Como a tragédia sempre vem acompanhada, surgem agora os primeiros dados concretos de algo que já se receava desde janeiro, quando o Brasil deu início à imunização contra a Covid-19. Cerca de 1,5 milhão de brasileiros não compareceram aos postos para tomar a segunda dose, segundo o Ministério da Saúde. Além do risco individual, o abandono vacinal representa uma enorme ameaça coletiva, ao criar um ambiente propício para o surgimento de novas variantes da doença, resistentes às vacinas em aplicação.
Com pouco mais de 12% da população vacinada, o número é alarmante. Embora o descuido pessoal contribua, as razões por trás do grande atraso não recaem apenas sobre a negligência dos cidadãos. Escassez de doses, problemas logísticos, dificuldades de agendamento observadas de norte a sul do país, além de uma boa dose de negacionismo, alimentam esse cenário. Em algumas localidades, a taxa de pessoas que não receberam a imunização completa, vencido o intervalo entre as agulhadas indicado pelas farmacêuticas, passa de assombrosos 30%. Com contágio em alta, vacinação a conta-gotas e relaxamento de medidas restritivas em vários Estados, está dada a receita do perigo.
No Espírito Santo, a situação não é tão crítica, mas não deixa de afligir.

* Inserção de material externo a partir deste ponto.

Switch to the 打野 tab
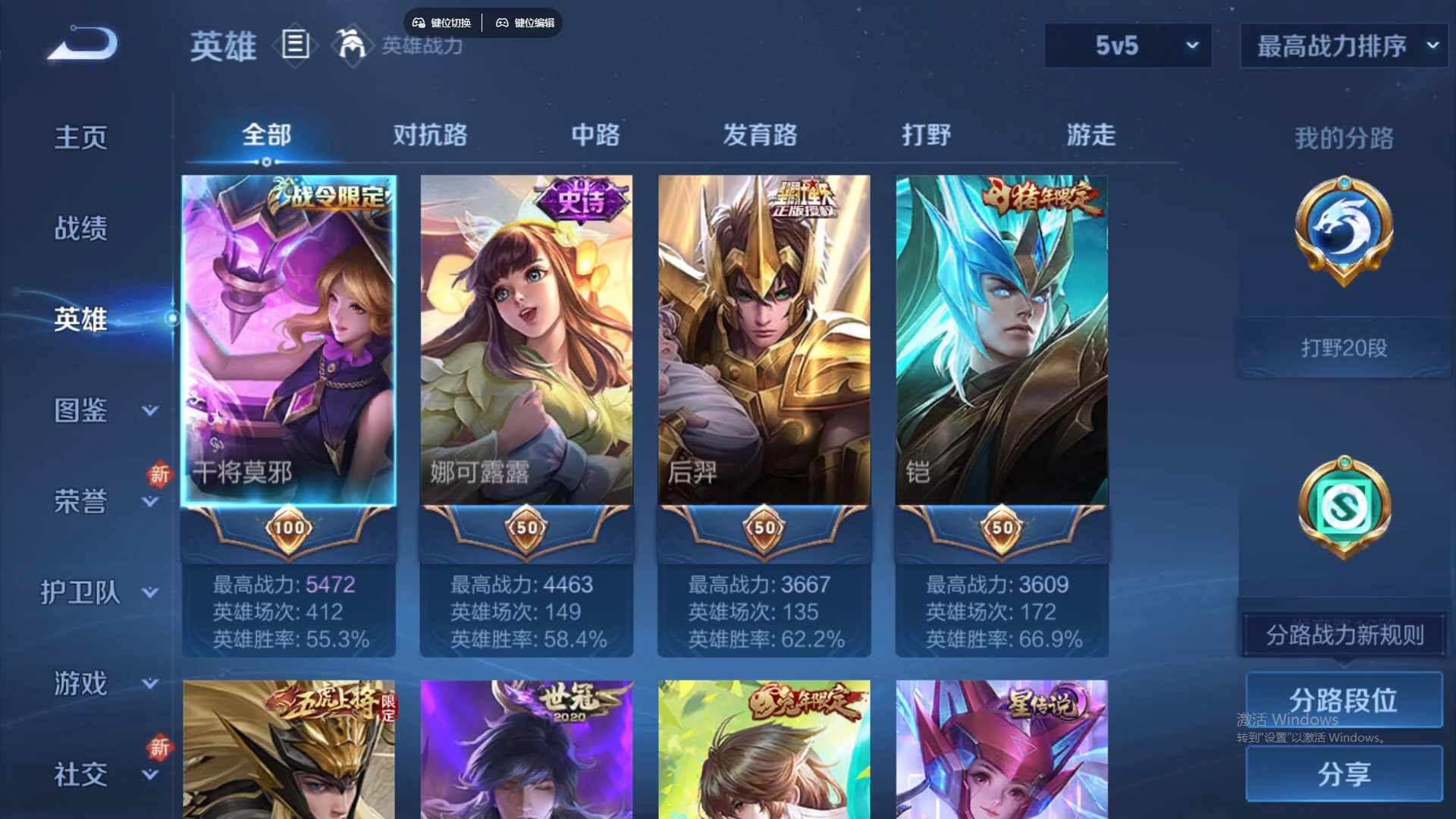 [x=927, y=135]
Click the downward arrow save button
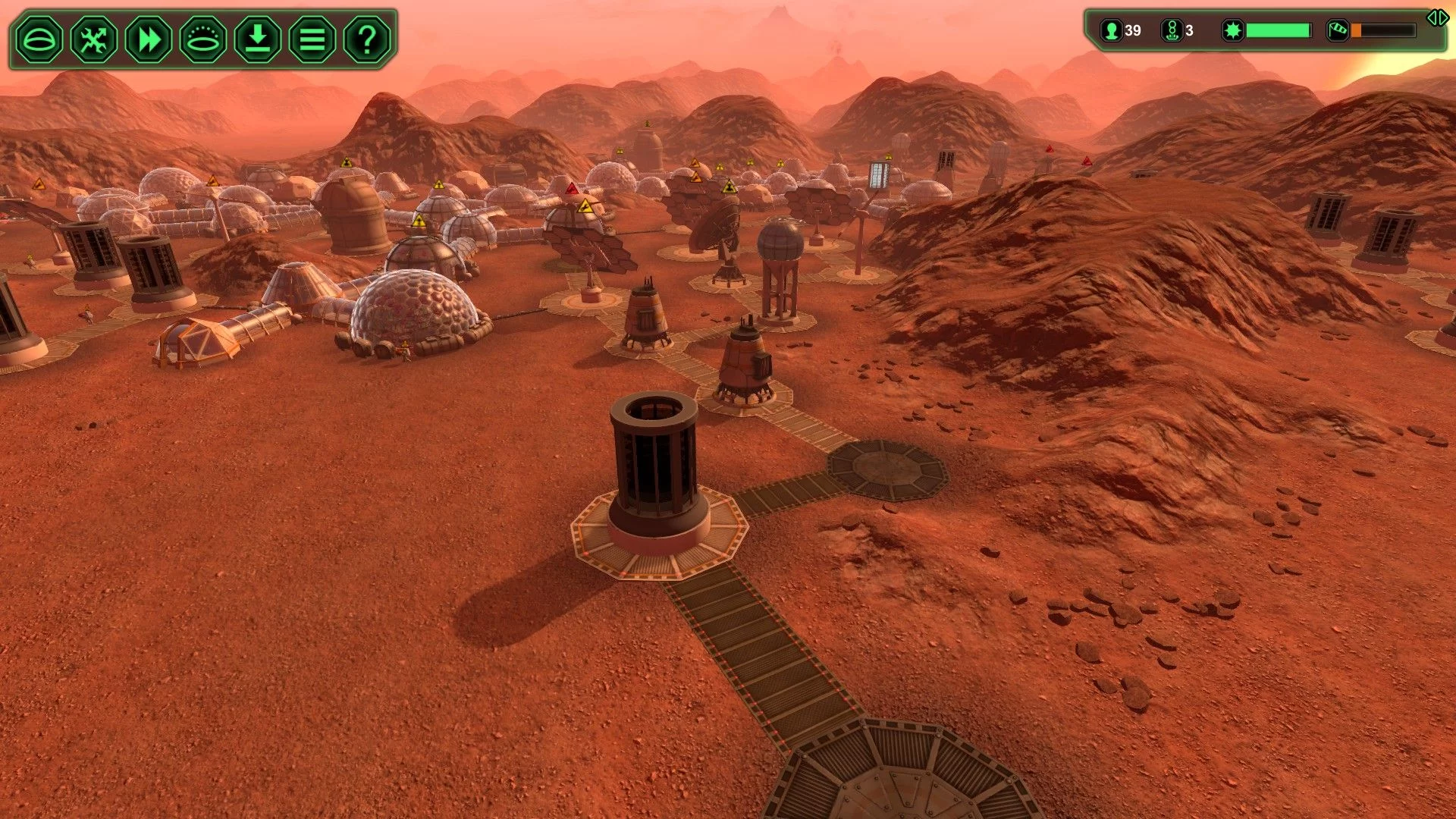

De acordo com dados do SUS tabulados pela “Folha de S. Paulo”, o Estado está no terceiro lugar do ranking nacional com melhor índice de retorno, atrás de Alagoas e Rio Grande do Norte. Mais de 92% dos vacinados com a primeira dose receberam dentro do tempo previsto a segunda aplicação. Ou seja, quase 8% dos que receberam a primeira dose não retornaram para a segunda. O alerta de epidemiologistas é de que qualquer abandono, mesmo baixo, é preocupante.
O principal caminho para reverter a situação é o mesmo para acelerar o ritmo da imunização no Brasil: garantir mais doses. O governo federal tenta correr atrás do prejuízo causado pela incompetência com que geriu o tema no ano passado, ao desprezar farmacêuticas e protelar acordos, deixando o país no fim da fila em meio a uma disputa global. O caso emblemático é o da Pfizer, que havia oferecido 70 milhões de doses em meados de 2020, mas foi ignorada. Retomada tardiamente, a negociação com a fabricante foi capaz de obter o primeiro lote apenas para junho. Para as vacinas produzidas em território nacional, o obstáculo é a aquisição da matéria-prima de países detentores da tecnologia.
Nas cidades, o desafio é com a dinâmica de distribuição e de agendamento. Os municípios brasileiros ainda levam, em média, 17 dias para aplicar as vacinas já entregues aos Estados pelo governo federal. Esse prazo dilatado acaba freando o ritmo da imunização no país. Também são patentes as dificuldades que moradores de algumas localidades têm enfrentado para marcar a aplicação, em sistemas digitais ou presenciais, às vezes com demora de semanas. O atraso, portanto, pode ser mera questão logística. Para piorar, algumas prefeituras nem sequer têm o controle de quantas pessoas aptas não tomaram a segunda dose, o que torna impossível as buscas ativas dos que realmente desistiram de tomar a segunda dose.
Por fim, há ainda a necessidade de engajamento de todas as esferas do poder em conscientização. Para algumas administrações, basta investimento. Em outros casos, como no governo federal, é preciso uma profunda mudança de postura. O negacionismo encampado pelo presidente da República, Jair Bolsonaro (sem partido), ateou gasolina na fogueira dos movimentos antivacina, que têm sabotado a cobertura vacinal brasileira desde 2018. De lá para cá, o Brasil nunca mais conseguiu cumprir as metas do calendário infantil. Sem vacinação em massa, o Brasil corre sério risco nesta pandemia de estacionar em um longo e agonizante platô, com efeitos deletérios sobre saúde, economia, igualdade social, educação. A tragédia não anda só.